Health Ministry official: Restrictions will continue until summer

"The fantasy that every person who gets up in the morning with a sore throat will be tested is neither applicable nor required."

A senior health ministry official on the staff for the treatment of epidemics, Dr. Tal Brosh Nissimov, estimated in an interview with Kalman Liebskind and Asaf Lieberman on Kan Reshet Bet that the restrictions on the movement of citizens within the public sphere would continue until summer, in hopes that the weather will do its job.
 
"The purpose of this big drama in the country is the low likelihood of stopping the outbreak.
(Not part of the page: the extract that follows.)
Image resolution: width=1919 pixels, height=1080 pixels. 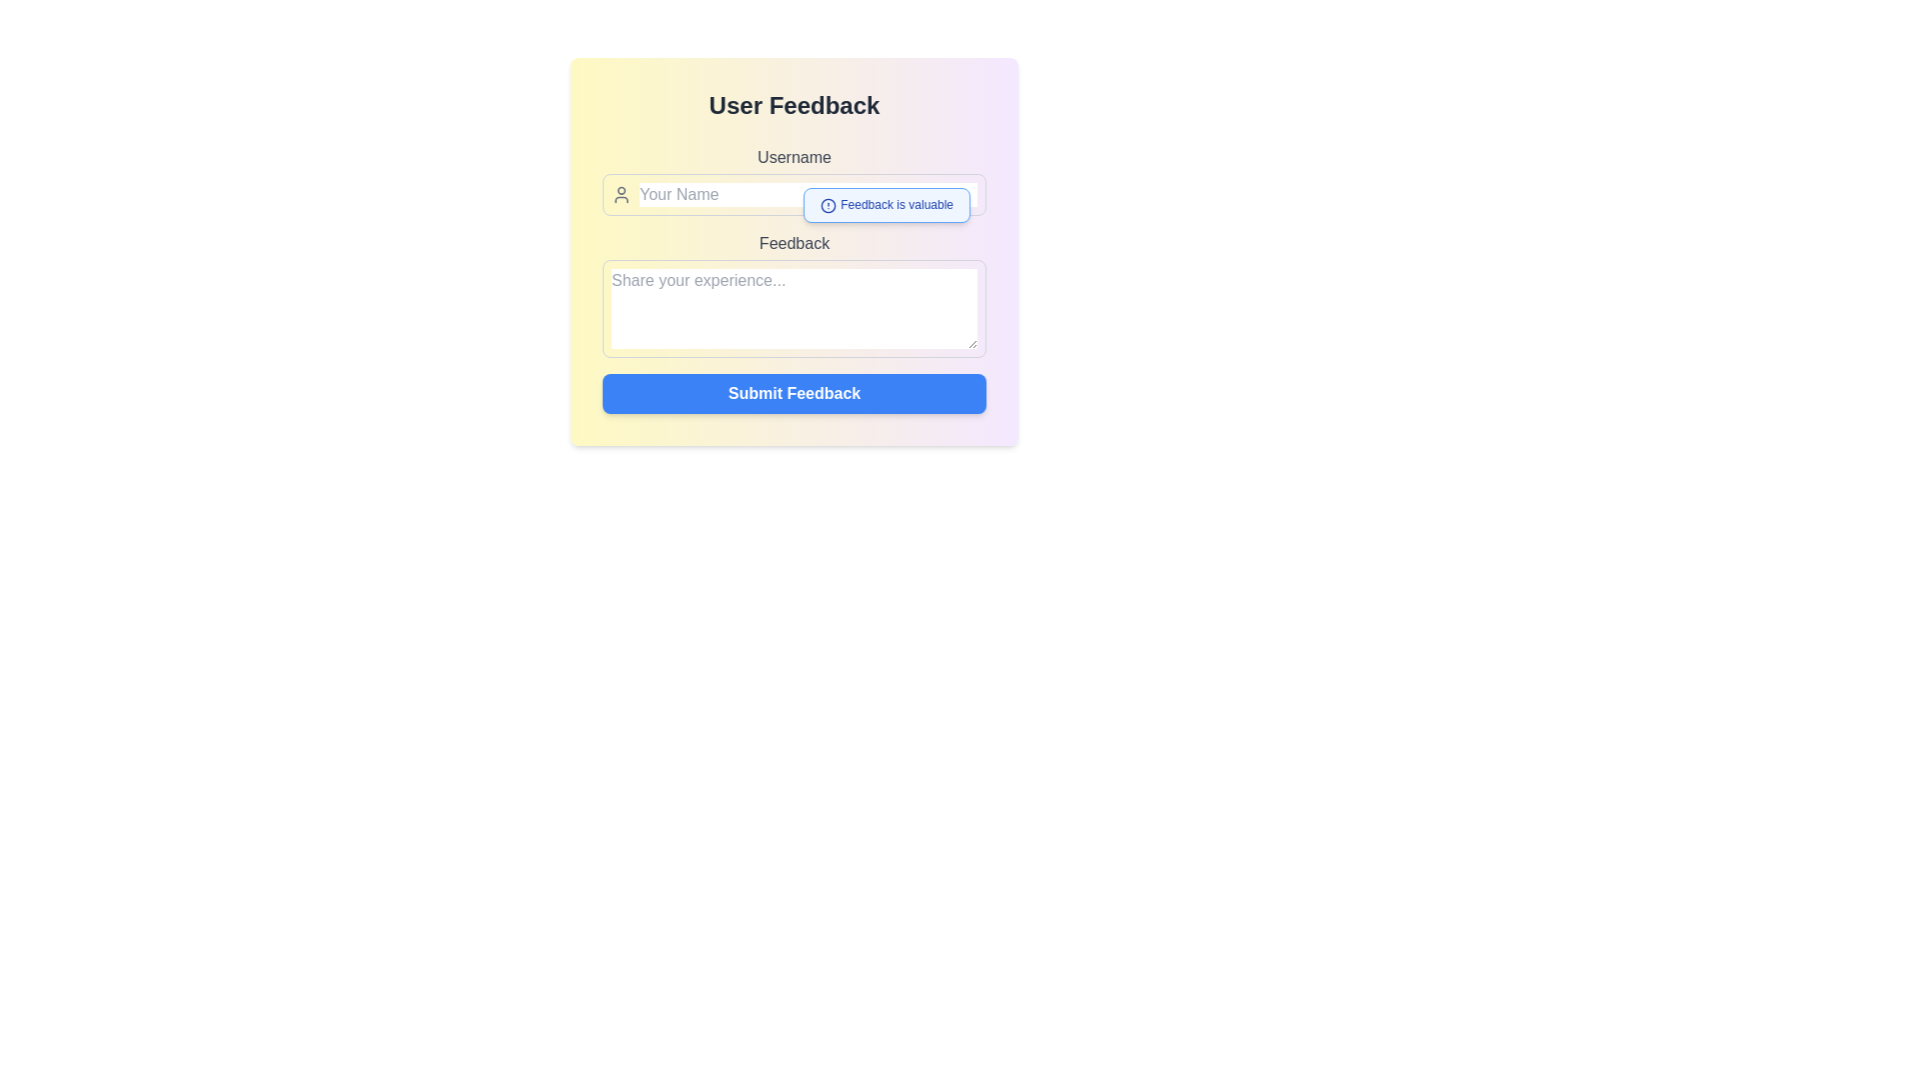 I want to click on the warning icon located at the top-right section of the pop-up, adjacent to the username text input and near the 'Feedback is valuable' button, so click(x=829, y=205).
But this is a hope that will probably not come true. The practical goal is to allow us to treat patients well, that we have enough machines and staff enough to care for everyone and not have to sort out whom we treat from whom we don’t," he explained.
 
"A good thing that can happen is that the whole world gets behind efforts, then there is a chance that the epidemic will stop. The plan right now is to allow us to prevent mass deaths of people because they could not be treated. We hope the summer will bring a decline in the epidemic. I estimate the restrictions will be in place until summer. Restrictions in some form or another will continue for a long time," the doctor added.
 
Dr. Nissimov referred to the number of tests done so far for Israeli citizens, saying: "What matters is not how many tests are performed. The purpose is not examining, finding and diagnosing all coronavirus patients in the State of Israel. The Ministry of Health is conducting surveys, there are enough tests for that."
 
Dr. Nissimov also added that "The fantasy that every person who gets up in the morning with a sore throat will be tested is neither applicable nor required. If someone has coronavirus he will sit at home and recover. Anyone who is seriously ill will be treated at a hospital. The tests are just one of many tools."